İstenen görev 1. Aşağıdaki (a), (b), (c) ifadelerinin Daçka yazısıyla uyuşup uyuşmadığını evet ya da hayır diye belirtin ve her yanıtı belirleyen sözleri yazıdan tırnak içinde aktarın. (a) Metin Yersel, fizik doktorası yapmak için ABD'ye gitti. (b) Basketbol antrenörlüğü kursu İstanbul'da açılmıştı. (c) Her biri dönüşümlü olarak en az iki takım çalıştırıyordu.
İstenen görev 2. Daçka yazısında "Maalesef 1977 yazında" sözcükleriyle açılıp "çalışmaya devam ettik." ile kapanan bölümü hiçbir şeyini değiştirmeden yazın.
━━ Belge
Maalesef 1977 yazında Metin (Yersel) abi bizi öksüz bıraktı. Boğaziçi Üniversitesindeki asistanlık görevini bırakarak fizik doktorası yapmak için ABD’ye gitti. Daha sonra da rahmetli Önder (Okan) Abi, Hurşit (Baytok) abi, Bülent (Ünal) abi gibi çok iyi antrenörler ile çalışmaya devam ettik.

Daçka için yoğun mesai

Metin (Yersel) abinin ve hatta Dinçer (Hayta) abiyle başlayan DSK’nın bize yaptığı yatırımlar karşılığını vermeye başlamıştı ve bizi artık durduracak bir şey yoktu. Adnan (Kabaalioğlu), İsmail (Çiftaslan) ile birlikte rahmetli Aydan Siyavuş’un Adapazarı’nda açtığı Basketbol Antrenörlüğü kursuna gittik ve antrenörlük belgelerimizi aldık. Ben, İsmail (Çiftaslan), Adnan (Kabaalioğlu), hem takımda basket oynuyorduk hem de bizden öncekilerin açtığı yoldan giderek okuldaki hemen hemen her yaş gurubu için kız ve erkek takımı oluşturup onları çalıştırıyorduk. Minik, Küçük, Yıldız ve Gençler için hem erkek hem de kız takımları kurmuştuk. Her birimiz dönüşümlü olarak en az iki takım çalıştırıyorduk. İsmail (Çiftaslan) ve Adnan (Kabaalioğlu) gibi benim de, üniversite yıllarımda, hatta yüksek lisans yaptığım sırada çalışırken bile, haftanın çoğu günü üniversite veya iş çıkışında vakit kaybetmeden, o zamanlar Fatih Çarşamba’da bulunan Daçka’ya gelip, önce antrenör olarak takım çalıştırıp arkasından kendimiz antrenman yaptığımızdan, 4-6 saat arasında vaktimiz Daçka’da geçerdi.
━━━━
━━ Verilen veriler
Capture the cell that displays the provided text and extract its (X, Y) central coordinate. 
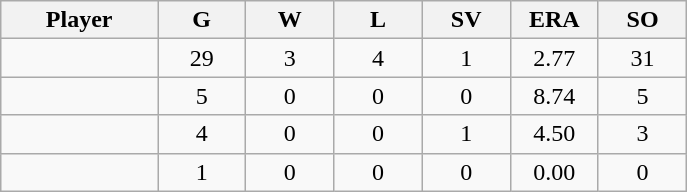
━━━━
Yanıt 1.
(a) Evet: "fizik doktorası yapmak için ABD’ye gitti"
(b) Hayır: "rahmetli Aydan Siyavuş’un Adapazarı’nda açtığı Basketbol Antrenörlüğü kursuna gittik"
(c) Evet: "Her birimiz dönüşümlü olarak en az iki takım çalıştırıyorduk"

Yanıt 2.
Maalesef 1977 yazında Metin (Yersel) abi bizi öksüz bıraktı. Boğaziçi Üniversitesindeki asistanlık görevini bırakarak fizik doktorası yapmak için ABD’ye gitti. Daha sonra da rahmetli Önder (Okan) Abi, Hurşit (Baytok) abi, Bülent (Ünal) abi gibi çok iyi antrenörler ile çalışmaya devam ettik.